Gluten-Free: The Low-Carb of This Decade?
Americans spent $2.64 billion on gluten-free fare in 2010.
May 3, 2011— -- "Gluten-free" is fast becoming the "low-carb" diet trend of the 21st century, although only 10 percent of the people buying its foods suffer from the celiac disease, wheat allergy or "gluten sensitivity" that make gluten avoidance a medical-must.
The burgeoning gluten-free marketplace has been a boon to men and women whose good health depends upon keeping gluten out of their gullets.
Today, gluten-free staples, frozen meals and snacks fill aisles of supermarkets that years ago might have stocked only a paltry collection of cardboard-y rice crackers and wheat-free cookies.
At Wrigley Field, home of the Chicago Cubs, baseball fans can wash down hot dogs on gluten-free buns with gluten-free beer.
Some churches provide gluten-free or very-low-gluten altar bread on communion trays, further attesting to the mainstreaming of gluten-free eating.
Last year, Americans spent $2.64 billion on foods and beverages without gluten, up from $210 million in 2001, according to Packaged Facts, a Rockville, Md.-based market research firm. The number of food and beverage packages with gluten-free package claims or tags rose from fewer than 1,000 at the end of 2006 to 2,600 by 2010.
The target market for sufferers of three types of gluten-related disorders is significant.

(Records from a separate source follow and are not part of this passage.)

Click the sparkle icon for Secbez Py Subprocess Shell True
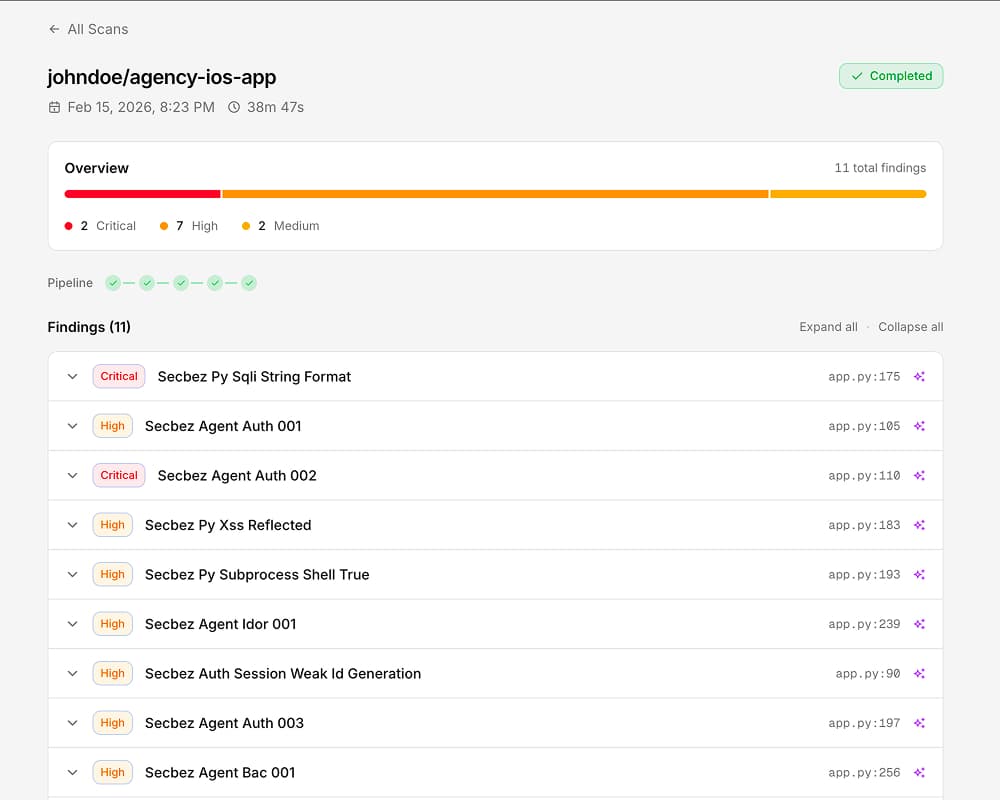Image resolution: width=1000 pixels, height=800 pixels. (919, 574)
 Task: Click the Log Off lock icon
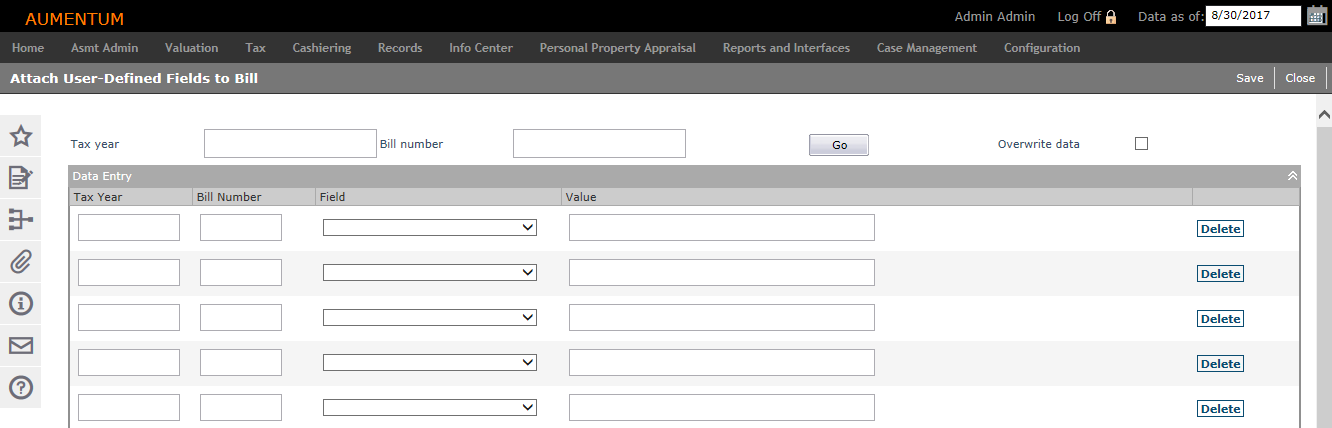1111,17
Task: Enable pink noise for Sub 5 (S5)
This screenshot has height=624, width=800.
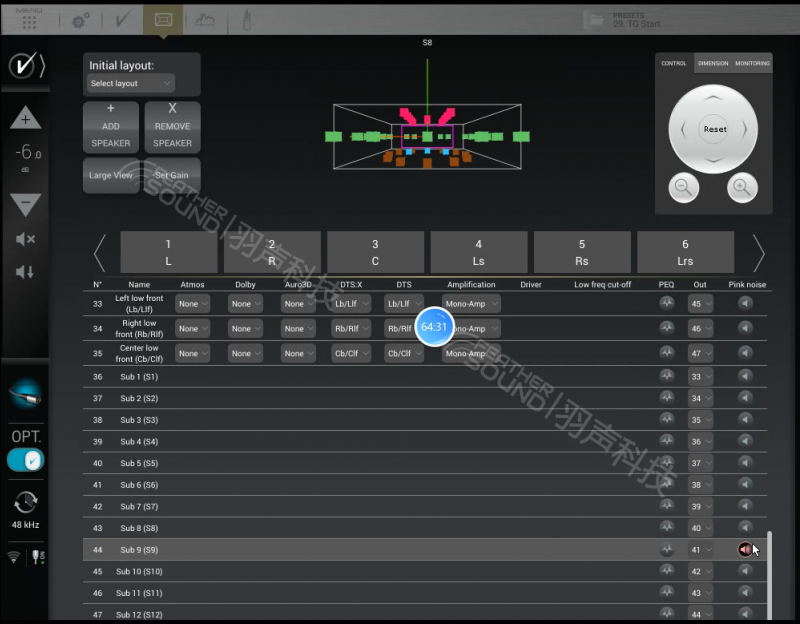Action: pos(744,463)
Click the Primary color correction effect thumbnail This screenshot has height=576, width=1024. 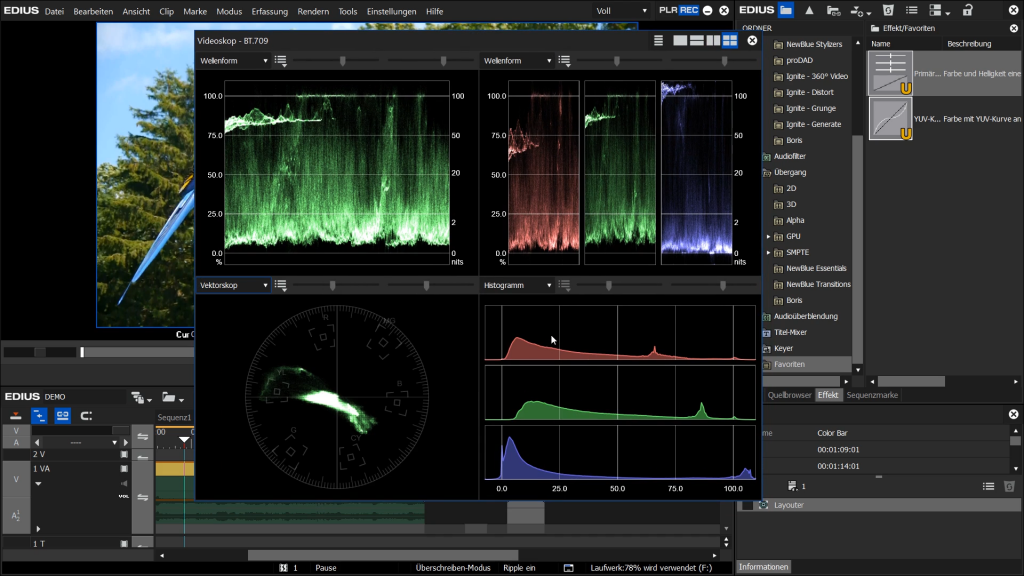tap(890, 73)
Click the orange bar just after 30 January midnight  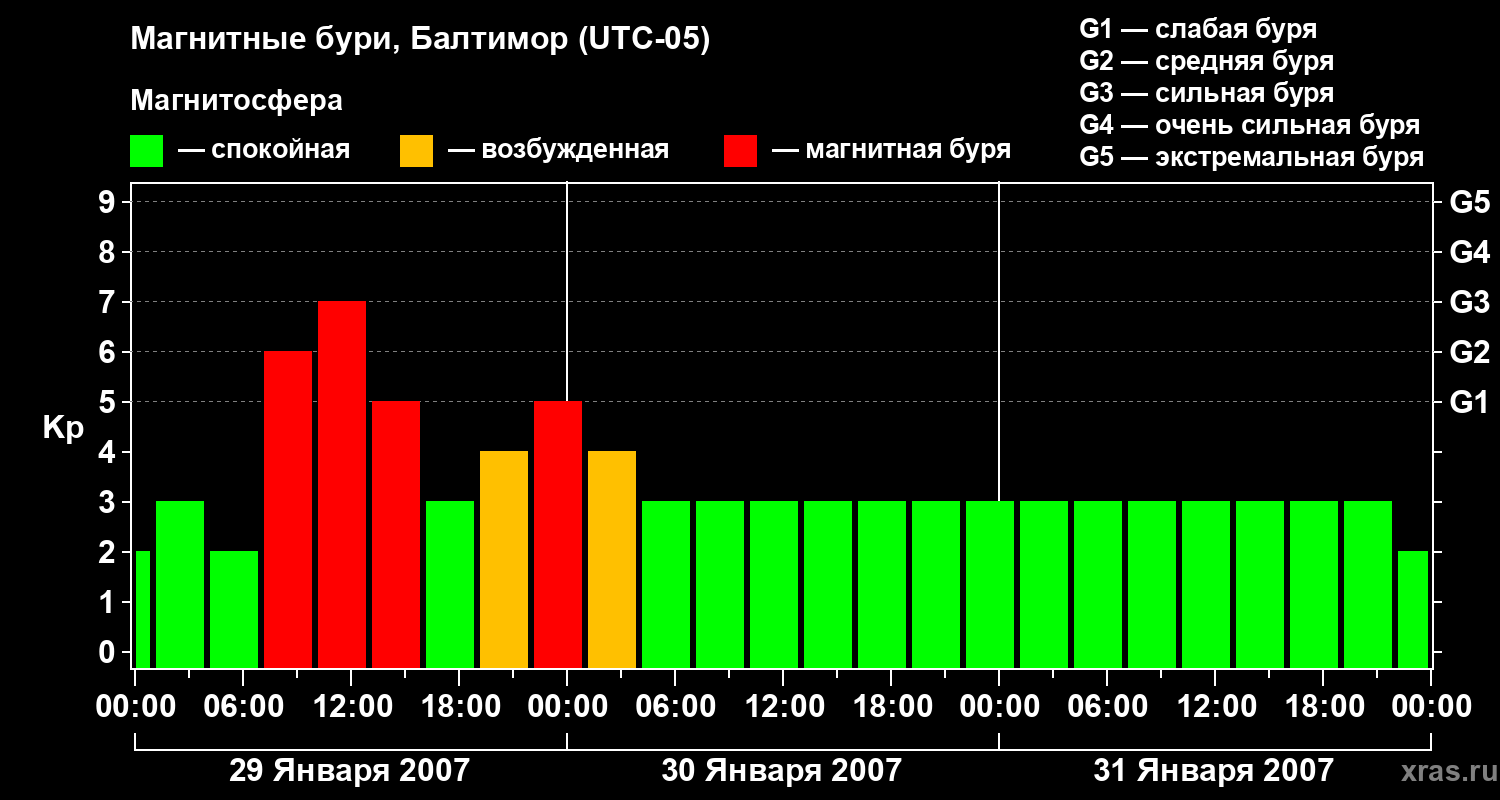pos(612,560)
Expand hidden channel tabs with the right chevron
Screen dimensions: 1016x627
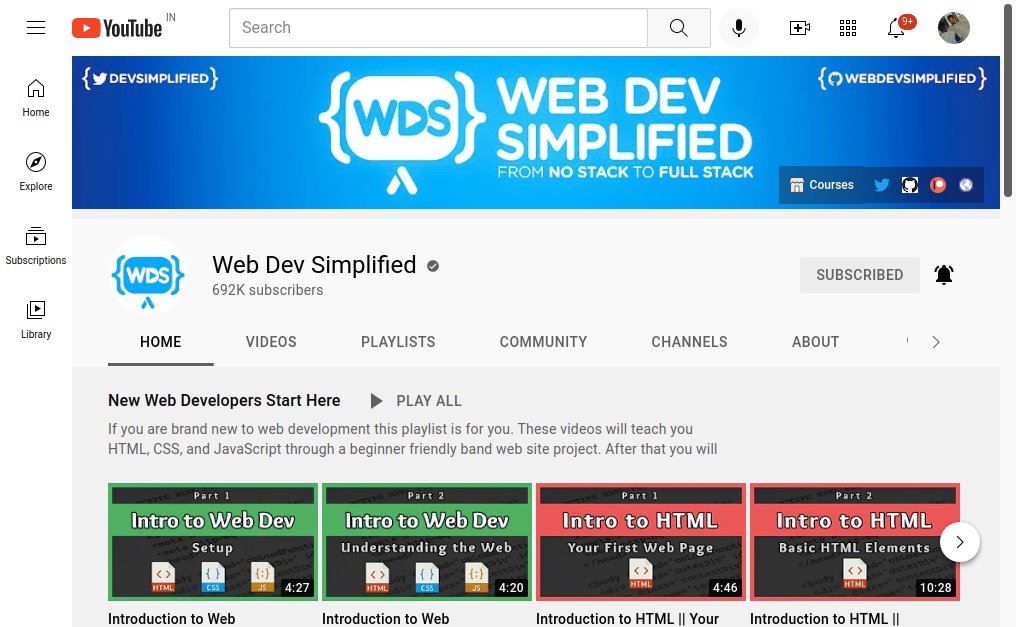coord(935,341)
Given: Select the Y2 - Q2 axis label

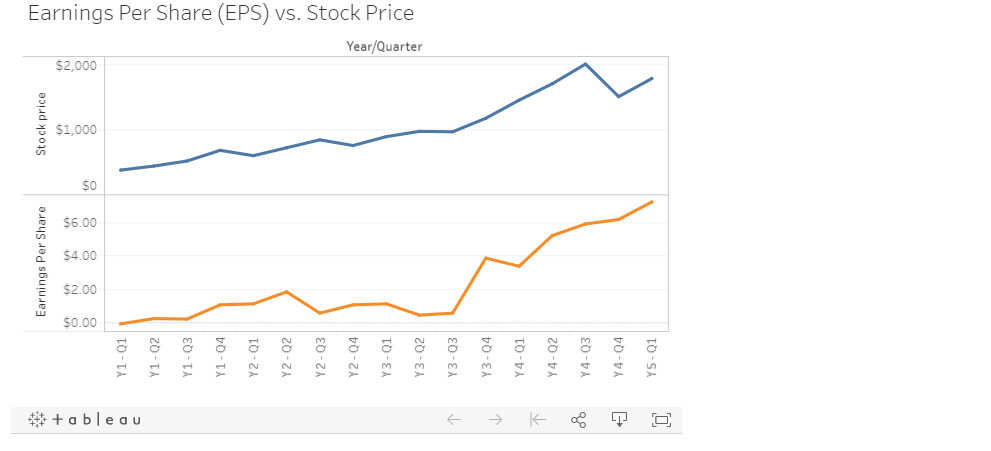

An estimated 3 million Americans have celiac disease, a life-threatening immune disorder triggered by the consumption of a protein found in wheat, rye and barley. Celiac disease is considered genetic, but can strike at any time of life when genetic and environmental influences intersect. Only about 200,000 Americans have been diagnosed.
Another 300,000 to 600,000 Americans have wheat allergies, which could kill them if they inadvertently ingested wheat products that swell their airways shut.
The biggest of these potential pools lies with those plagued by an emerging, but not fully delineated "gluten sensitivity" which Dr. Alessio Fasano, director of the Center for Celiac Research at the University of Maryland in Baltimore, in a study published in March, estimated could be as many as 20 million people.
Among that group is Maria Monteverde-Jackson, 40, of Arlington, Va. Only six weeks ago, she gave up gluten after becoming increasingly frustrated by doctors' inability to pinpoint the source of the stomach pain, tingling in her hands, headaches, brain fog and "a general unwell feeling" she'd had since December. Because she had a 3-year-old niece with celiac disease, she considered the possibility that celiac might be "somewhere in our DNA" and underwent blood tests and biopsies of her small intestine, which all proved negative for celiac.
After that, she said, "I felt like I needed to take control and do something to see if I couldn't make myself feel better."
She had a consultation with Fasano and was diagnosed with gluten sensitivity. When she stopped eating gluten, she said, "the mental fogginess and the headaches went away pretty quickly," which she described as "a great relief." The stomach pain has eased, too.